*** DATA SHOWN ***

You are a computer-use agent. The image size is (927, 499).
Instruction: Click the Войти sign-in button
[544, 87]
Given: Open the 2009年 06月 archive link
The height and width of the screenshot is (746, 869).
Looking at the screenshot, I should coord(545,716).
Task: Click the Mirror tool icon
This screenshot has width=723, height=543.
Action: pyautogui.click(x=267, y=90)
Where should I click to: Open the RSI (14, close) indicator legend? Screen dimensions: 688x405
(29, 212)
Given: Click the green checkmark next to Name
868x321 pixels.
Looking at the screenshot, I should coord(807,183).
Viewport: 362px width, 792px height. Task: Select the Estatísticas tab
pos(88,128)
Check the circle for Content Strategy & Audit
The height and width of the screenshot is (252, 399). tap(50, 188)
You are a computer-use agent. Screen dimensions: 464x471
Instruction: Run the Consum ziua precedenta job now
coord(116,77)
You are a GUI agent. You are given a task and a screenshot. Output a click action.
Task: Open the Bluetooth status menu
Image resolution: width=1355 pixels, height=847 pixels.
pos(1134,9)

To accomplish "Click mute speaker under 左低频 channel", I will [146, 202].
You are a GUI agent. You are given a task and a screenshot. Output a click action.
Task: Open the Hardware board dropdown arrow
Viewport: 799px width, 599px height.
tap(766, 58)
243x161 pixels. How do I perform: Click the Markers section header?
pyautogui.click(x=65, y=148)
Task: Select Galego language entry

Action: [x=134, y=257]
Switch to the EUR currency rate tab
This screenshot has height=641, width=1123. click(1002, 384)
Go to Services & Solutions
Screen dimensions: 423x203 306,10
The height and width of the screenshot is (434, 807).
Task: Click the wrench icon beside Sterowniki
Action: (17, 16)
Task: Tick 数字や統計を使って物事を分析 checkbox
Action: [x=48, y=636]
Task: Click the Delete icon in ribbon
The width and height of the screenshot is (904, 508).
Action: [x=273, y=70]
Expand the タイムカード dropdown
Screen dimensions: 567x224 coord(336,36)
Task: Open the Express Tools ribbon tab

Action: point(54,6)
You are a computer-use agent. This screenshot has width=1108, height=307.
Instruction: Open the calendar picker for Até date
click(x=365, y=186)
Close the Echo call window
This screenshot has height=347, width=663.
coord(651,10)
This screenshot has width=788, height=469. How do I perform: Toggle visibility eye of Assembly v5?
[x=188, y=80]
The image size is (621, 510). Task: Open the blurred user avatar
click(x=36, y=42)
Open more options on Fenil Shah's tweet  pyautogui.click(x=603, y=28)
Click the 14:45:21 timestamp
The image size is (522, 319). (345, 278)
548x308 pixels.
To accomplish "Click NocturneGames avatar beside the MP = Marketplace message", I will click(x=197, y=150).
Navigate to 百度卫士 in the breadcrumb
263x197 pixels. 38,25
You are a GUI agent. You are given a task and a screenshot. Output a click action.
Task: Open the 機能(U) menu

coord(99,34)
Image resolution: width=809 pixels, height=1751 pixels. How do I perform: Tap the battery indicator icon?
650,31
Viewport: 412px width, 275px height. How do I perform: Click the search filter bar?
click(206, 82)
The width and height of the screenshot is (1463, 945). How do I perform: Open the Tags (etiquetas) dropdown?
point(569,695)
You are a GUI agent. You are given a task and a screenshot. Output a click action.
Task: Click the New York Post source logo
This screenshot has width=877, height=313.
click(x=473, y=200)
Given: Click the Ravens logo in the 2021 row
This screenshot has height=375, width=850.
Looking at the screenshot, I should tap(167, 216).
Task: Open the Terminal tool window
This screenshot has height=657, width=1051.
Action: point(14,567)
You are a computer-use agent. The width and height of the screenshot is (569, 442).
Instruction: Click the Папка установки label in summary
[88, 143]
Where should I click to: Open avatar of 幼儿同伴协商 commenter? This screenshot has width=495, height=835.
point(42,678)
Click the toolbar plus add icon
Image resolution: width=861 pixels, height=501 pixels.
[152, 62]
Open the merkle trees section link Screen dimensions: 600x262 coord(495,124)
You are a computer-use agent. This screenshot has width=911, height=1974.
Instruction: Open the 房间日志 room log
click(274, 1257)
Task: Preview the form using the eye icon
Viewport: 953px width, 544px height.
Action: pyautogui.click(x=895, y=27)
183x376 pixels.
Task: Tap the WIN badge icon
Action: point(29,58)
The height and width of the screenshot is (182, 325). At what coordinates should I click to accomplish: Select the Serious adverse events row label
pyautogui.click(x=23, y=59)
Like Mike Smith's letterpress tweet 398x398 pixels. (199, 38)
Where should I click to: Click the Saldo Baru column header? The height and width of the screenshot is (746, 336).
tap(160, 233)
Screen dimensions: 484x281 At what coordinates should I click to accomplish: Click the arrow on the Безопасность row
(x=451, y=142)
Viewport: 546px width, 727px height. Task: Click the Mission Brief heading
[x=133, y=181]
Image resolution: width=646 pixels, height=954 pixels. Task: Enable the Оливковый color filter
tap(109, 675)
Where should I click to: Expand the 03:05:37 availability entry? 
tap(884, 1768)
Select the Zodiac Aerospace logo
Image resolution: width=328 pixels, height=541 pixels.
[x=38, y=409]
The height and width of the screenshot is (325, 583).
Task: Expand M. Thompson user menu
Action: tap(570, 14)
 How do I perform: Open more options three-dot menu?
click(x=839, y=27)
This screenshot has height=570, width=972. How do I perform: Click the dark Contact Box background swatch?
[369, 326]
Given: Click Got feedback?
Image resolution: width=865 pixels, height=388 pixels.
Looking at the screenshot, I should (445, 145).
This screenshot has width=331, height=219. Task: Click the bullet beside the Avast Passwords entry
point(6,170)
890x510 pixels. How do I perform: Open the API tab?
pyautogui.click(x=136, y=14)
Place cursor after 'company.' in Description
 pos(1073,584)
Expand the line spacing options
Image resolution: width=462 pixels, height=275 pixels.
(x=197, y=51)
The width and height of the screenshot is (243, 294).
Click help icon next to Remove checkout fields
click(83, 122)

*** End of DATA SHOWN ***

ASSIGNED TASK | Lines from the top of the entries through the line with "Task: Click the Delete icon in ribbon" are to be transcribed exactly, and nothing more.

EXERCISE RESPONSE |
You are a computer-use agent. The image size is (927, 499).
Instruction: Click the Войти sign-in button
[544, 87]
Given: Open the 2009年 06月 archive link
The height and width of the screenshot is (746, 869).
Looking at the screenshot, I should coord(545,716).
Task: Click the Mirror tool icon
This screenshot has width=723, height=543.
Action: pyautogui.click(x=267, y=90)
Where should I click to: Open the RSI (14, close) indicator legend? Screen dimensions: 688x405
(29, 212)
Given: Click the green checkmark next to Name
868x321 pixels.
Looking at the screenshot, I should coord(807,183).
Viewport: 362px width, 792px height. Task: Select the Estatísticas tab
pos(88,128)
Check the circle for Content Strategy & Audit
The height and width of the screenshot is (252, 399). tap(50, 188)
You are a computer-use agent. Screen dimensions: 464x471
Instruction: Run the Consum ziua precedenta job now
coord(116,77)
You are a GUI agent. You are given a task and a screenshot. Output a click action.
Task: Open the Bluetooth status menu
Image resolution: width=1355 pixels, height=847 pixels.
pos(1134,9)

To accomplish "Click mute speaker under 左低频 channel", I will [146, 202].
You are a GUI agent. You are given a task and a screenshot. Output a click action.
Task: Open the Hardware board dropdown arrow
Viewport: 799px width, 599px height.
tap(766, 58)
243x161 pixels. How do I perform: Click the Markers section header?
pyautogui.click(x=65, y=148)
Task: Select Galego language entry

Action: [x=134, y=257]
Switch to the EUR currency rate tab
This screenshot has height=641, width=1123. click(1002, 384)
Go to Services & Solutions
Screen dimensions: 423x203 306,10
The height and width of the screenshot is (434, 807).
Task: Click the wrench icon beside Sterowniki
Action: (17, 16)
Task: Tick 数字や統計を使って物事を分析 checkbox
Action: [x=48, y=636]
Task: Click the Delete icon in ribbon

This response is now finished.